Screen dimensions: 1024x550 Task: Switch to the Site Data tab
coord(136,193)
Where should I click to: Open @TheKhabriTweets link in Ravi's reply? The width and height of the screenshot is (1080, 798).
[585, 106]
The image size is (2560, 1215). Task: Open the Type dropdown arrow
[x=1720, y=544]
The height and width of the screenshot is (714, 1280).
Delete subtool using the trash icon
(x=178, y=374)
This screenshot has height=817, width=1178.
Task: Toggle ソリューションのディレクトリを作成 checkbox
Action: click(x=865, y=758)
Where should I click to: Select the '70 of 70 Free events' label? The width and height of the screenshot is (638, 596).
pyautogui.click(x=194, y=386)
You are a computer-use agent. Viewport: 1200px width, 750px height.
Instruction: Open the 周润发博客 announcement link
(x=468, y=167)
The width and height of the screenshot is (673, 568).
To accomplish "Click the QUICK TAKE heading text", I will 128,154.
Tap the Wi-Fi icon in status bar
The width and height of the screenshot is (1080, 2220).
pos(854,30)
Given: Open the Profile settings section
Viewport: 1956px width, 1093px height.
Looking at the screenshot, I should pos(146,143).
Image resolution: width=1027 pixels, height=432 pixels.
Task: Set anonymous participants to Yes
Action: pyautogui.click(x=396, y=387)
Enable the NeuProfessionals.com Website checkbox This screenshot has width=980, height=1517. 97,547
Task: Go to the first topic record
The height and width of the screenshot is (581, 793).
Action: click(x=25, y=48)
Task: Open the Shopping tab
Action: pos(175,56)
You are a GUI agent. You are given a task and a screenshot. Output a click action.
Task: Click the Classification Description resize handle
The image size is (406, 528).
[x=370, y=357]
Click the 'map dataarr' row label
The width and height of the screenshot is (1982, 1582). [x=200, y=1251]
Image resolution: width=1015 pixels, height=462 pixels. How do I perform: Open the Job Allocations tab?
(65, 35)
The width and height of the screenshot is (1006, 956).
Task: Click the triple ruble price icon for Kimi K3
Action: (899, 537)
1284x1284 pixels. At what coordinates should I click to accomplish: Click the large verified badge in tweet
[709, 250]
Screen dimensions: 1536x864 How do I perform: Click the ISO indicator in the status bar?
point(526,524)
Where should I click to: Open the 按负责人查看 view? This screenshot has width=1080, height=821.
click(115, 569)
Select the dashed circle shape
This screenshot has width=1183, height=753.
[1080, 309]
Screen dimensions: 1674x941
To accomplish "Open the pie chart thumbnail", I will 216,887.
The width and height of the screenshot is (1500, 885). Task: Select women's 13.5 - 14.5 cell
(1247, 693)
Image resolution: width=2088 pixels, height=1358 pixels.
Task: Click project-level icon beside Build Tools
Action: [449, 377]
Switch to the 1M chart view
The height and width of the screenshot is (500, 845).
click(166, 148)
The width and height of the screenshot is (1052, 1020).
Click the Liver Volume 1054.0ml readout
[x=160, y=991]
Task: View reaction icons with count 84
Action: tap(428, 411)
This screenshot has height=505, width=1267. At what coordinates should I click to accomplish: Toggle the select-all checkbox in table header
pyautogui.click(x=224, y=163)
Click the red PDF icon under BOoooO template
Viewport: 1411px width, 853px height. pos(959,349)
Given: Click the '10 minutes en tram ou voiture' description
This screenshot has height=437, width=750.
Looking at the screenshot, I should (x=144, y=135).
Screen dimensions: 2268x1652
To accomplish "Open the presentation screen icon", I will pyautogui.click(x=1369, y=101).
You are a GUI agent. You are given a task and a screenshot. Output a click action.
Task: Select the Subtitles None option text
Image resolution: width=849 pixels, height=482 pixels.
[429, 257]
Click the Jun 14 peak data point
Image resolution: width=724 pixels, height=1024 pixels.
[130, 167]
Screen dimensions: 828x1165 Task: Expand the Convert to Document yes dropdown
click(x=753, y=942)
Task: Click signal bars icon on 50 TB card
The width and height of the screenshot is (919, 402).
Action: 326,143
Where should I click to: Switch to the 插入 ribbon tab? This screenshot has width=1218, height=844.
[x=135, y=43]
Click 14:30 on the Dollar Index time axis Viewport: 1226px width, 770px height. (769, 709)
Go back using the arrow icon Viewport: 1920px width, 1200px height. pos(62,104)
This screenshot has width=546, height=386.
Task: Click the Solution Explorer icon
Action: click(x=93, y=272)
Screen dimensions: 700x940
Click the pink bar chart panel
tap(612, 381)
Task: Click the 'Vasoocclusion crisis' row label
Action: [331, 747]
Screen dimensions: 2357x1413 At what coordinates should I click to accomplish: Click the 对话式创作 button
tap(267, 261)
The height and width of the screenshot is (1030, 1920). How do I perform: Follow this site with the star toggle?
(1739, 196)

------------------------

将上方所有条目逐行原样重写一遍，一字不改。

Screen dimensions: 1024x550 Task: Switch to the Site Data tab
coord(136,193)
Where should I click to: Open @TheKhabriTweets link in Ravi's reply? The width and height of the screenshot is (1080, 798).
[585, 106]
The image size is (2560, 1215). Task: Open the Type dropdown arrow
[x=1720, y=544]
The height and width of the screenshot is (714, 1280).
Delete subtool using the trash icon
(x=178, y=374)
This screenshot has height=817, width=1178.
Task: Toggle ソリューションのディレクトリを作成 checkbox
Action: click(x=865, y=758)
Where should I click to: Select the '70 of 70 Free events' label? The width and height of the screenshot is (638, 596).
pyautogui.click(x=194, y=386)
You are a computer-use agent. Viewport: 1200px width, 750px height.
Instruction: Open the 周润发博客 announcement link
(x=468, y=167)
The width and height of the screenshot is (673, 568).
To accomplish "Click the QUICK TAKE heading text", I will 128,154.
Tap the Wi-Fi icon in status bar
The width and height of the screenshot is (1080, 2220).
pos(854,30)
Given: Open the Profile settings section
Viewport: 1956px width, 1093px height.
Looking at the screenshot, I should pos(146,143).
Image resolution: width=1027 pixels, height=432 pixels.
Task: Set anonymous participants to Yes
Action: pyautogui.click(x=396, y=387)
Enable the NeuProfessionals.com Website checkbox This screenshot has width=980, height=1517. 97,547
Task: Go to the first topic record
The height and width of the screenshot is (581, 793).
Action: click(x=25, y=48)
Task: Open the Shopping tab
Action: pos(175,56)
You are a GUI agent. You are given a task and a screenshot. Output a click action.
Task: Click the Classification Description resize handle
The image size is (406, 528).
[x=370, y=357]
Click the 'map dataarr' row label
The width and height of the screenshot is (1982, 1582). [x=200, y=1251]
Image resolution: width=1015 pixels, height=462 pixels. How do I perform: Open the Job Allocations tab?
(65, 35)
The width and height of the screenshot is (1006, 956).
Task: Click the triple ruble price icon for Kimi K3
Action: (899, 537)
1284x1284 pixels. At what coordinates should I click to accomplish: Click the large verified badge in tweet
[709, 250]
Screen dimensions: 1536x864 How do I perform: Click the ISO indicator in the status bar?
point(526,524)
Where should I click to: Open the 按负责人查看 view? This screenshot has width=1080, height=821.
click(115, 569)
Select the dashed circle shape
This screenshot has width=1183, height=753.
[1080, 309]
Screen dimensions: 1674x941
To accomplish "Open the pie chart thumbnail", I will 216,887.
The width and height of the screenshot is (1500, 885). Task: Select women's 13.5 - 14.5 cell
(1247, 693)
Image resolution: width=2088 pixels, height=1358 pixels.
Task: Click project-level icon beside Build Tools
Action: [449, 377]
Switch to the 1M chart view
The height and width of the screenshot is (500, 845).
click(166, 148)
The width and height of the screenshot is (1052, 1020).
Click the Liver Volume 1054.0ml readout
[x=160, y=991]
Task: View reaction icons with count 84
Action: tap(428, 411)
This screenshot has height=505, width=1267. At what coordinates should I click to accomplish: Toggle the select-all checkbox in table header
pyautogui.click(x=224, y=163)
Click the red PDF icon under BOoooO template
Viewport: 1411px width, 853px height. pos(959,349)
Given: Click the '10 minutes en tram ou voiture' description
This screenshot has height=437, width=750.
Looking at the screenshot, I should (x=144, y=135).
Screen dimensions: 2268x1652
To accomplish "Open the presentation screen icon", I will pyautogui.click(x=1369, y=101).
You are a GUI agent. You are given a task and a screenshot. Output a click action.
Task: Select the Subtitles None option text
Image resolution: width=849 pixels, height=482 pixels.
[429, 257]
Click the Jun 14 peak data point
Image resolution: width=724 pixels, height=1024 pixels.
[130, 167]
Screen dimensions: 828x1165 Task: Expand the Convert to Document yes dropdown
click(x=753, y=942)
Task: Click signal bars icon on 50 TB card
The width and height of the screenshot is (919, 402).
Action: 326,143
Where should I click to: Switch to the 插入 ribbon tab? This screenshot has width=1218, height=844.
[x=135, y=43]
Click 14:30 on the Dollar Index time axis Viewport: 1226px width, 770px height. (769, 709)
Go back using the arrow icon Viewport: 1920px width, 1200px height. pos(62,104)
This screenshot has width=546, height=386.
Task: Click the Solution Explorer icon
Action: click(x=93, y=272)
Screen dimensions: 700x940
Click the pink bar chart panel
tap(612, 381)
Task: Click the 'Vasoocclusion crisis' row label
Action: [331, 747]
Screen dimensions: 2357x1413 At what coordinates should I click to accomplish: Click the 对话式创作 button
tap(267, 261)
The height and width of the screenshot is (1030, 1920). How do I perform: Follow this site with the star toggle?
(1739, 196)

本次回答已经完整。